Roxanne Hubesch: It’s true. I’ve done two years of chemical engineering research in Belgium before coming here. By working with engineers,  I realised the way they  think is they like to apply models and trends and functions to a lot of numbers or set of experimental data. But sometimes what is behind the numbers is way more complex and there’s way more things going on than what we expect. Sometimes the research is also still relatively limited in some fields where maybe some phenomenon might happen that we’re not aware of or that we cannot model properly, which means we cannot predict properly. There’s so many different details and approaches that it is still really tricky to develop. We hope that our approach will at least help in the right direction. 

Though I have two years of chemical engineering in my background, I’m not an engineer. My expertise and my interest is really to understand what is happening between the catalyst and the 3D printed support. We could upscale this to bigger supports, make bigger reactors to test it, for example, but at the end of the day my real interest was understanding the mechanism behind this catalyst-3D printed support synergy and its amazing catalytic conversion. I would say if we want to scale this and test it further in terms of hypersonic flight applications, then we would really have to work with some aerospace engineering labs to test and understand the different parameters and conditions that they need for their modelling. I guess that’s the best I can say.

• WORK TO DO:
**A)** Answer these questions using the interview, one answer per line marked the same way:
(i) How many years of chemical engineering research did Roxanne Hubesch do in Belgium?
(ii) What two things does Roxanne Hubesch want to understand the synergy between?
(iii) What kind of labs would they have to work with to test this further for hypersonic flight applications?
**B)** List everything that, according to the interview, engineers like to apply to a lot of numbers or a set of experimental data.
The material that comes next has nothing to do with the interview.

• DATA BLOCK:
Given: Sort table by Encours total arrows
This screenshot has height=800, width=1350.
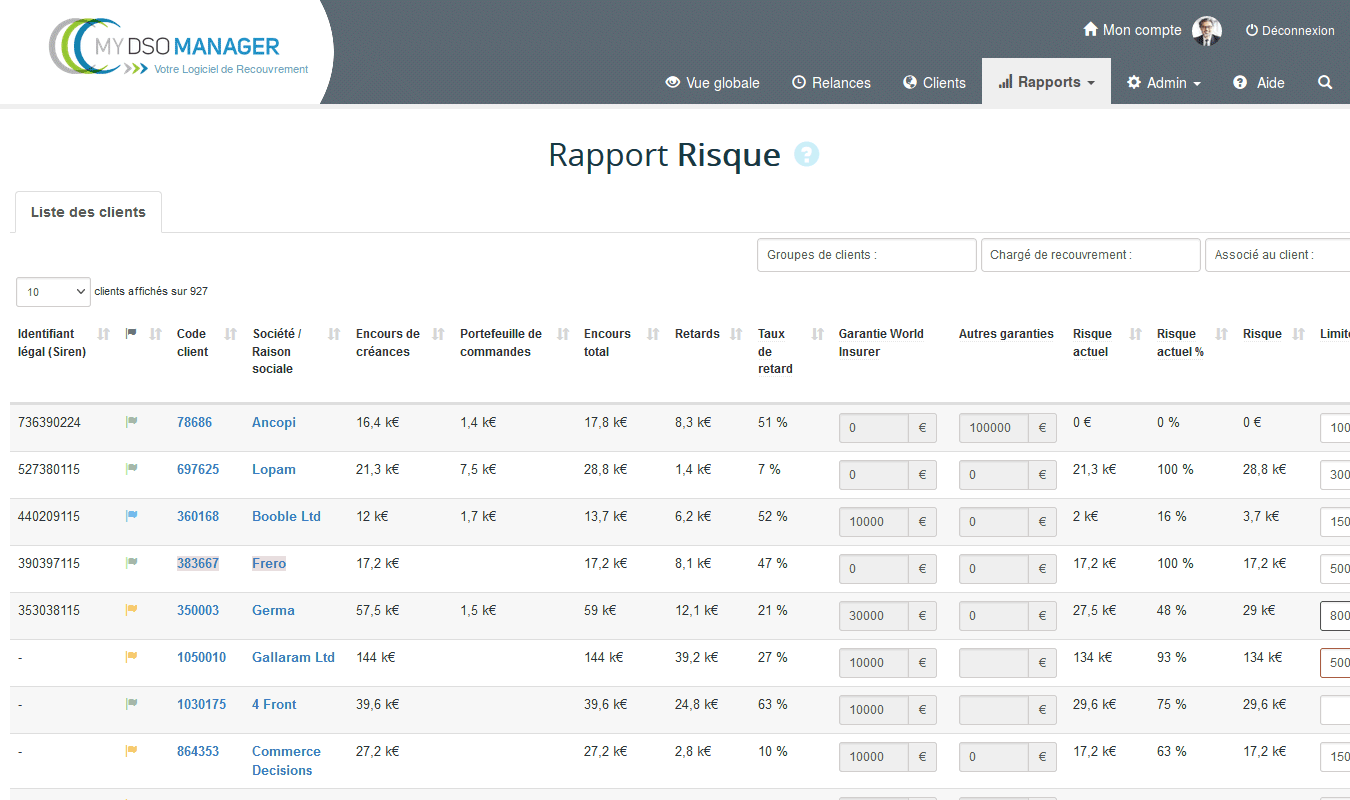Looking at the screenshot, I should coord(653,334).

• ANSWERS TO THE EXERCISES:
**A)**
(i) Two years.
(ii) The catalyst and the 3D printed support.
(iii) Aerospace engineering labs.

**B)** Models, trends, functions